BEGIN GIVEN INFORMATION

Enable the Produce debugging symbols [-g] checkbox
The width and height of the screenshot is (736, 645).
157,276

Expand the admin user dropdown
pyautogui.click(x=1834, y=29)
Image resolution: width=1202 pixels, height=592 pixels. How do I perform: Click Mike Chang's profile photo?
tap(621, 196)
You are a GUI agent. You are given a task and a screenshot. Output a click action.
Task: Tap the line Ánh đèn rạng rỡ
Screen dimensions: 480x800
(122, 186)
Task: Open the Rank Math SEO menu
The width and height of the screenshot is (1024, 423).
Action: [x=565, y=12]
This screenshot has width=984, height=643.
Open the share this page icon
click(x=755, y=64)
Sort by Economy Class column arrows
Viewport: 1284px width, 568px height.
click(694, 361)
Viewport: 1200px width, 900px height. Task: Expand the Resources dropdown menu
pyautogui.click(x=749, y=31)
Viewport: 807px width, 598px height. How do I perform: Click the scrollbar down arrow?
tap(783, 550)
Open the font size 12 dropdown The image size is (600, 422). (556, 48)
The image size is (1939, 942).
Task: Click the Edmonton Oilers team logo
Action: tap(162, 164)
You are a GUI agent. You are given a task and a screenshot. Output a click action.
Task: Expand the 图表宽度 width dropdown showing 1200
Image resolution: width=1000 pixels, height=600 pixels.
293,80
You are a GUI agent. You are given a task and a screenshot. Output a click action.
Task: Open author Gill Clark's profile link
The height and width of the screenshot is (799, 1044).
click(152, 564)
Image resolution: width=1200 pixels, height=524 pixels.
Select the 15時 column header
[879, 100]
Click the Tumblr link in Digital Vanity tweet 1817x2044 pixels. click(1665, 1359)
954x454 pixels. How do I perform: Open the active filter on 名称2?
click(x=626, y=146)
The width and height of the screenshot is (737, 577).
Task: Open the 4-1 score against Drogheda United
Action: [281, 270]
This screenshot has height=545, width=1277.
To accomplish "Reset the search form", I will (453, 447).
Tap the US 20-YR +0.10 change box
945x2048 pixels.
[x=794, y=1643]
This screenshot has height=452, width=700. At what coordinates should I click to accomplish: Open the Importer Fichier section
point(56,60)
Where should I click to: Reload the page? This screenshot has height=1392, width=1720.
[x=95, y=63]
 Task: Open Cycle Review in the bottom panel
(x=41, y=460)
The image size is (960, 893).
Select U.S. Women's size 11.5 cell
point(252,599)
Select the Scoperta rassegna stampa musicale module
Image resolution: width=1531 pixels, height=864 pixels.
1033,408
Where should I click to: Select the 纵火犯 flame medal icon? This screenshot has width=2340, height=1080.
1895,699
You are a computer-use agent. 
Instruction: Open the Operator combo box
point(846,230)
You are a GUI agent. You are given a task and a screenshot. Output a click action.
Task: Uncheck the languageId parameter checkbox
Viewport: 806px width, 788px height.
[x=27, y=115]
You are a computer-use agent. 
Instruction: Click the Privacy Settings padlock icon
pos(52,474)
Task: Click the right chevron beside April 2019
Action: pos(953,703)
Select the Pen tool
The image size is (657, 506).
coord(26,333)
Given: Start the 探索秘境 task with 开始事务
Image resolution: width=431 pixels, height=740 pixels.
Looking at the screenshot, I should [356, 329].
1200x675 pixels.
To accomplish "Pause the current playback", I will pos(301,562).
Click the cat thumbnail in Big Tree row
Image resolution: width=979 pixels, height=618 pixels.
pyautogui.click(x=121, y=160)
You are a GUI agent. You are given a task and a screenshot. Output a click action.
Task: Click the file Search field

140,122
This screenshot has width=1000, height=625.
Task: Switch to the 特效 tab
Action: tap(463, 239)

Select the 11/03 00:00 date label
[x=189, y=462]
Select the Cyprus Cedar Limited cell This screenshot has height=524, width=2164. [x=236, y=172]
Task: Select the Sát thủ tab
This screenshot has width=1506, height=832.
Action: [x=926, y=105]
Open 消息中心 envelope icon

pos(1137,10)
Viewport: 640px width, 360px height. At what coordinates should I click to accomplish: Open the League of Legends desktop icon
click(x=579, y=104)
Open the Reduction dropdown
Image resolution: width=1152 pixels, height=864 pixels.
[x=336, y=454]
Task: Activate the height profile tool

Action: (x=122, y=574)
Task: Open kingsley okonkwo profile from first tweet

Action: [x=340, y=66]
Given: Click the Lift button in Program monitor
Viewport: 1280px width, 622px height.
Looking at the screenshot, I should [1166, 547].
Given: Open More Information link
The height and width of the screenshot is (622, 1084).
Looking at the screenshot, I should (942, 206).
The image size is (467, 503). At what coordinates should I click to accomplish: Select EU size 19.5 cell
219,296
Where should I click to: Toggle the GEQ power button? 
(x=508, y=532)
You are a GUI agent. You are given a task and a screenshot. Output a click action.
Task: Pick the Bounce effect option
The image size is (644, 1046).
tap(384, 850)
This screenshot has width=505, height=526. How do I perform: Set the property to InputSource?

END GIVEN INFORMATION

# WORK INSTRUCTIONS
Each of the records is to be written out again exactly.

# TASK RESPONSE
Enable the Produce debugging symbols [-g] checkbox
The width and height of the screenshot is (736, 645).
157,276

Expand the admin user dropdown
pyautogui.click(x=1834, y=29)
Image resolution: width=1202 pixels, height=592 pixels. How do I perform: Click Mike Chang's profile photo?
tap(621, 196)
You are a GUI agent. You are given a task and a screenshot. Output a click action.
Task: Tap the line Ánh đèn rạng rỡ
Screen dimensions: 480x800
(122, 186)
Task: Open the Rank Math SEO menu
The width and height of the screenshot is (1024, 423).
Action: [x=565, y=12]
This screenshot has width=984, height=643.
Open the share this page icon
click(x=755, y=64)
Sort by Economy Class column arrows
Viewport: 1284px width, 568px height.
click(694, 361)
Viewport: 1200px width, 900px height. Task: Expand the Resources dropdown menu
pyautogui.click(x=749, y=31)
Viewport: 807px width, 598px height. How do I perform: Click the scrollbar down arrow?
tap(783, 550)
Open the font size 12 dropdown The image size is (600, 422). (556, 48)
The image size is (1939, 942).
Task: Click the Edmonton Oilers team logo
Action: tap(162, 164)
You are a GUI agent. You are given a task and a screenshot. Output a click action.
Task: Expand the 图表宽度 width dropdown showing 1200
Image resolution: width=1000 pixels, height=600 pixels.
293,80
You are a GUI agent. You are given a task and a screenshot. Output a click action.
Task: Open author Gill Clark's profile link
The height and width of the screenshot is (799, 1044).
click(152, 564)
Image resolution: width=1200 pixels, height=524 pixels.
Select the 15時 column header
[879, 100]
Click the Tumblr link in Digital Vanity tweet 1817x2044 pixels. click(1665, 1359)
954x454 pixels. How do I perform: Open the active filter on 名称2?
click(x=626, y=146)
The width and height of the screenshot is (737, 577).
Task: Open the 4-1 score against Drogheda United
Action: [281, 270]
This screenshot has height=545, width=1277.
To accomplish "Reset the search form", I will (453, 447).
Tap the US 20-YR +0.10 change box
945x2048 pixels.
[x=794, y=1643]
This screenshot has height=452, width=700. At what coordinates should I click to accomplish: Open the Importer Fichier section
point(56,60)
Where should I click to: Reload the page? This screenshot has height=1392, width=1720.
[x=95, y=63]
 Task: Open Cycle Review in the bottom panel
(x=41, y=460)
The image size is (960, 893).
Select U.S. Women's size 11.5 cell
point(252,599)
Select the Scoperta rassegna stampa musicale module
Image resolution: width=1531 pixels, height=864 pixels.
1033,408
Where should I click to: Select the 纵火犯 flame medal icon? This screenshot has width=2340, height=1080.
1895,699
You are a computer-use agent. 
Instruction: Open the Operator combo box
point(846,230)
You are a GUI agent. You are given a task and a screenshot. Output a click action.
Task: Uncheck the languageId parameter checkbox
Viewport: 806px width, 788px height.
[x=27, y=115]
You are a computer-use agent. 
Instruction: Click the Privacy Settings padlock icon
pos(52,474)
Task: Click the right chevron beside April 2019
Action: pos(953,703)
Select the Pen tool
The image size is (657, 506).
coord(26,333)
Given: Start the 探索秘境 task with 开始事务
Image resolution: width=431 pixels, height=740 pixels.
Looking at the screenshot, I should [356, 329].
1200x675 pixels.
To accomplish "Pause the current playback", I will pos(301,562).
Click the cat thumbnail in Big Tree row
Image resolution: width=979 pixels, height=618 pixels.
pyautogui.click(x=121, y=160)
You are a GUI agent. You are given a task and a screenshot. Output a click action.
Task: Click the file Search field

140,122
This screenshot has width=1000, height=625.
Task: Switch to the 特效 tab
Action: tap(463, 239)

Select the 11/03 00:00 date label
[x=189, y=462]
Select the Cyprus Cedar Limited cell This screenshot has height=524, width=2164. [x=236, y=172]
Task: Select the Sát thủ tab
This screenshot has width=1506, height=832.
Action: [x=926, y=105]
Open 消息中心 envelope icon

pos(1137,10)
Viewport: 640px width, 360px height. At what coordinates should I click to accomplish: Open the League of Legends desktop icon
click(x=579, y=104)
Open the Reduction dropdown
Image resolution: width=1152 pixels, height=864 pixels.
[x=336, y=454]
Task: Activate the height profile tool

Action: (x=122, y=574)
Task: Open kingsley okonkwo profile from first tweet

Action: [x=340, y=66]
Given: Click the Lift button in Program monitor
Viewport: 1280px width, 622px height.
Looking at the screenshot, I should [1166, 547].
Given: Open More Information link
The height and width of the screenshot is (622, 1084).
Looking at the screenshot, I should (942, 206).
The image size is (467, 503). At what coordinates should I click to accomplish: Select EU size 19.5 cell
219,296
Where should I click to: Toggle the GEQ power button? 
(x=508, y=532)
You are a GUI agent. You are given a task and a screenshot. Output a click action.
Task: Pick the Bounce effect option
The image size is (644, 1046).
tap(384, 850)
This screenshot has width=505, height=526. How do I perform: Set the property to InputSource?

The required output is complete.